Huerta has over 30 years of patient care and educational experience. He most recently served as director of the Cancer Preventorium at the Washington Cancer Institute at MedStar Washington Hospital Center, which he founded in 1994. Over the years, thousands of patients have come to see him about cancer prevention. Huerta previously served as a volunteer physician for the nonprofit Community Clinic Inc. Health Care for the Homeless and was a faculty member at the National Cancer Institute in Lima, Peru.

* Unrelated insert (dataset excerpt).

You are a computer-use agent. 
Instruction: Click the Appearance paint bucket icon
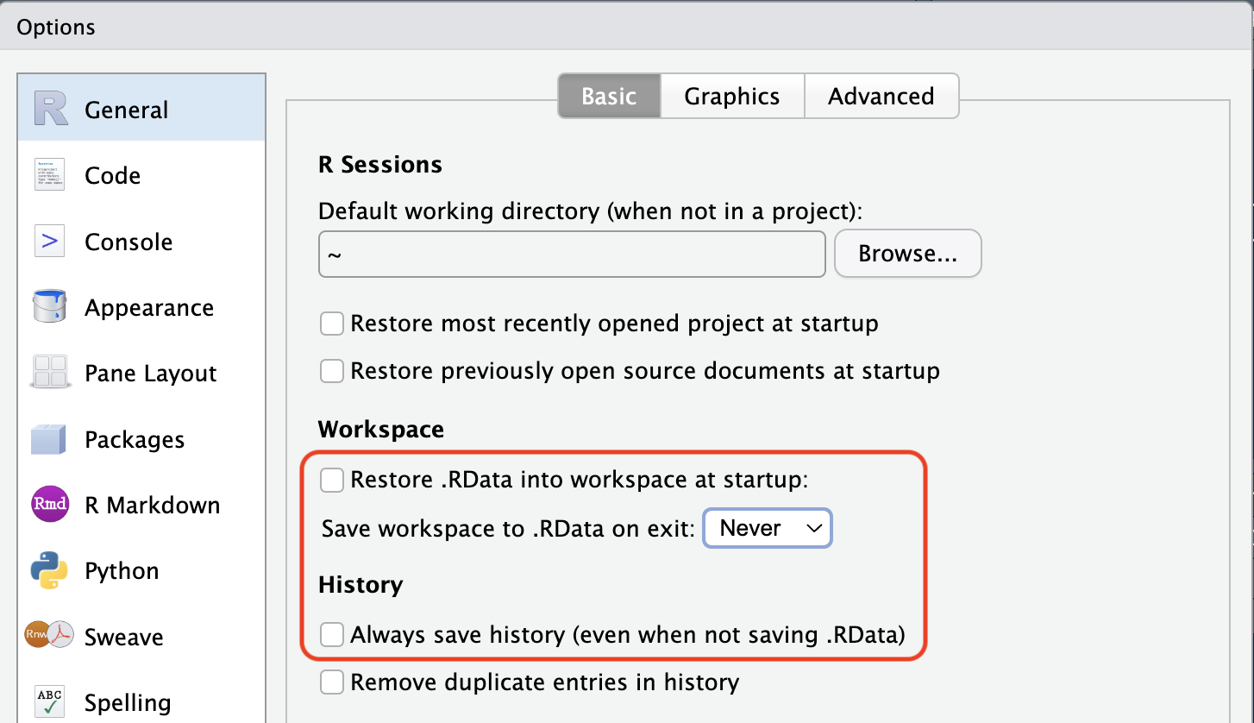pos(50,307)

He will be bringing his “community clinic of the air,” Radio America, to the GW Cancer Center. This daily one-hour radio program produced and hosted by Huerta has informed and educated Latin Americans in the Washington, D.C., metropolitan area on important health issues for nearly three decades. Additionally, Huerta will continue his role as a prominent media figure on Spanish-language radio and television, reaching Spanish-speaking people in the U.S. and Latin America. He is a senior medical contributor for CNN en Español and hosts the most popular Spanish-language COVID-19 podcast in the U.S.

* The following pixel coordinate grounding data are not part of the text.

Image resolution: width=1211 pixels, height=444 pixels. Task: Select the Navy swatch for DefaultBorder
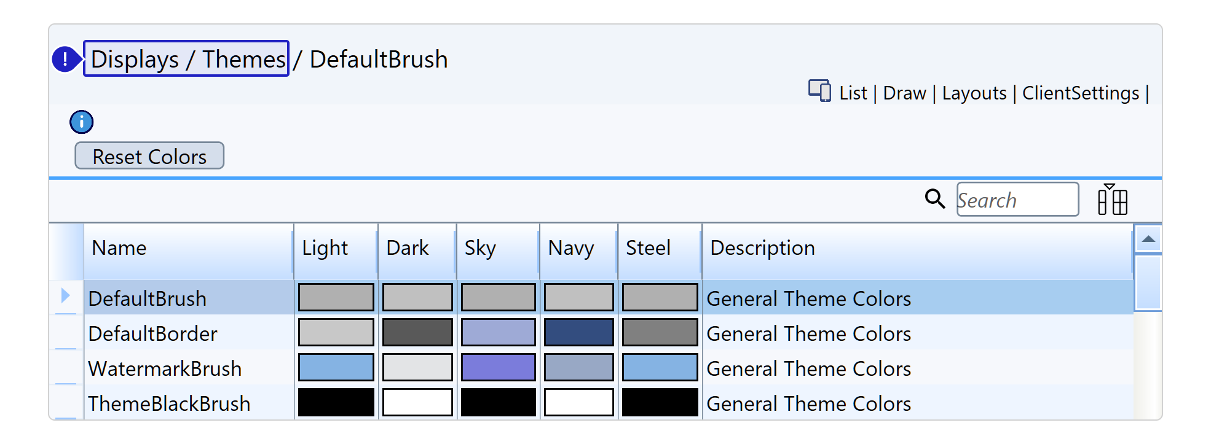click(578, 333)
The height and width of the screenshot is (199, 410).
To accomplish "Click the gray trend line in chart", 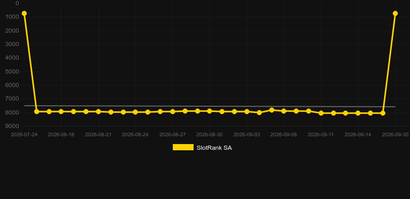I will pyautogui.click(x=209, y=106).
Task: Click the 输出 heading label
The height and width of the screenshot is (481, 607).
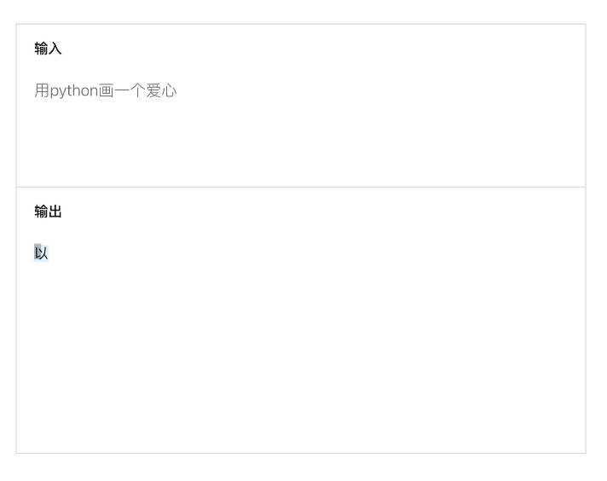Action: tap(48, 212)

Huerta has done extensive research on community cancer control in Latin American populations and plans to expand this research through clinical trials recruitment and retention at the GW Cancer Center. After finding that African American patients had advanced breast and colorectal cancers at a higher than the national average, Huerta demonstrated a startling fact: 99% of those patients had health insurance and lived in Wards 5, 7 and 8. Collaborating with his colleagues at the GW Cancer Center, he will bring his ‘cancer in the neighborhood’ model to GW.
Huerta serves as a board member of Health Care Services for the Health and Medicine Division of The National Academy of Sciences, Engineering and Medicine, and Board Emeritus for Research!America and the Cancer Prevention Foundation. He is a founding member of Nueva Vida a Cancer support organization for Latinos and the Intercultural Cancer Council and National Hispanic Medical Association. Additionally, he is a member of the American Society of Clinical Oncology, the American Association of Cancer Research, the National Association of Science Writers, American Society of Preventative Oncology, the American Public Health Association, and the Peruvian Society of Cancerology.

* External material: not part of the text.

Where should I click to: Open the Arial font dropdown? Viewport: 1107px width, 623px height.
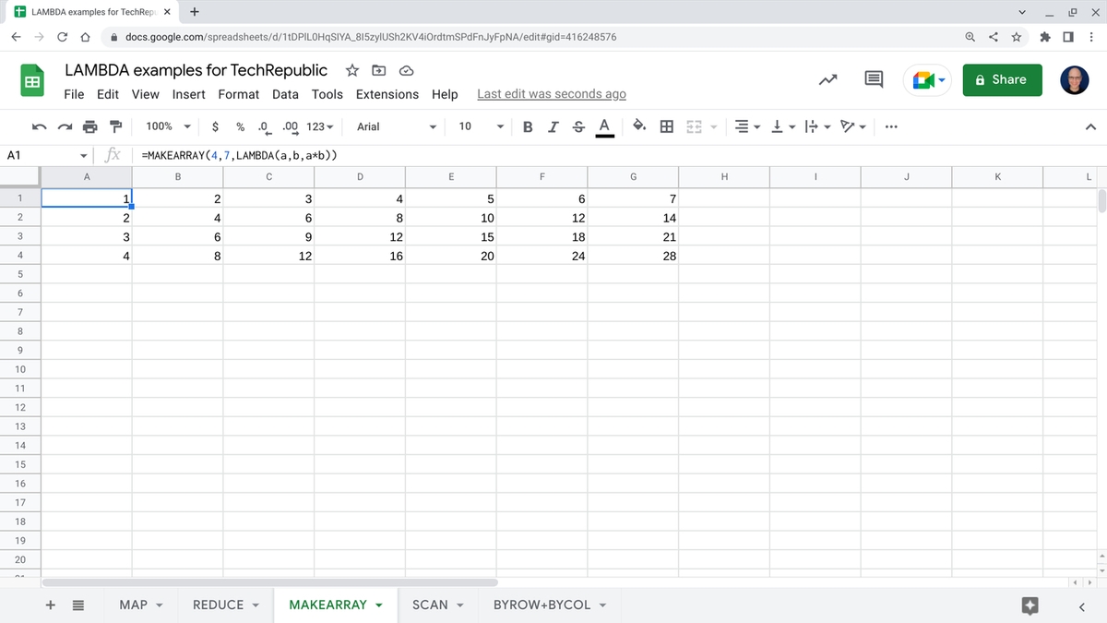(x=397, y=126)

He was previously national president of the American Cancer Society and was appointed by President Bill Clinton to serve as a member of the National Cancer Advisory Board from 1998-2004. Some of his awards include the Broadcast Leadership Award by the Board of Sponsors of the National Breast Cancer Awareness Month, the Leadership Award by the Latino Caucus of the American Public Health, the Oscar E. Edwards Memorial Award for Volunteerism and Community Service by the American College of Physicians-American Society of Internal Medicine, White House Champion of Change in Public Health and Prevention, and the Spirit of Life Foundation Humanitarian Award and the Innovations in Prevention Award by the Secretary of the Department of Health and Human Services.
Huerta received his Doctor of Medicine from the Universidad Nacional Mayor de San Marcos in Lima, Peru, and his Masters of Public Health from The Johns Hopkins Bloomberg School of Public Health in Baltimore. He completed internal medicine and medical oncology residency training at the National Cancer Institute and Universidad Cayetano Heredia in Lima, Peru, and at St. Agnes Hospital in Baltimore. He completed several fellowship programs, including fellowships in pediatric oncology and research at the National Cancer Institute in Lima, Peru; a post-doctoral fellowship in adult leukemia services at The Johns Hopkins Oncology Center in Baltimore; and a cancer prevention and control fellowship at the National Cancer Institute in Bethesda, Maryland.
Huerta assumed his role in March 2020.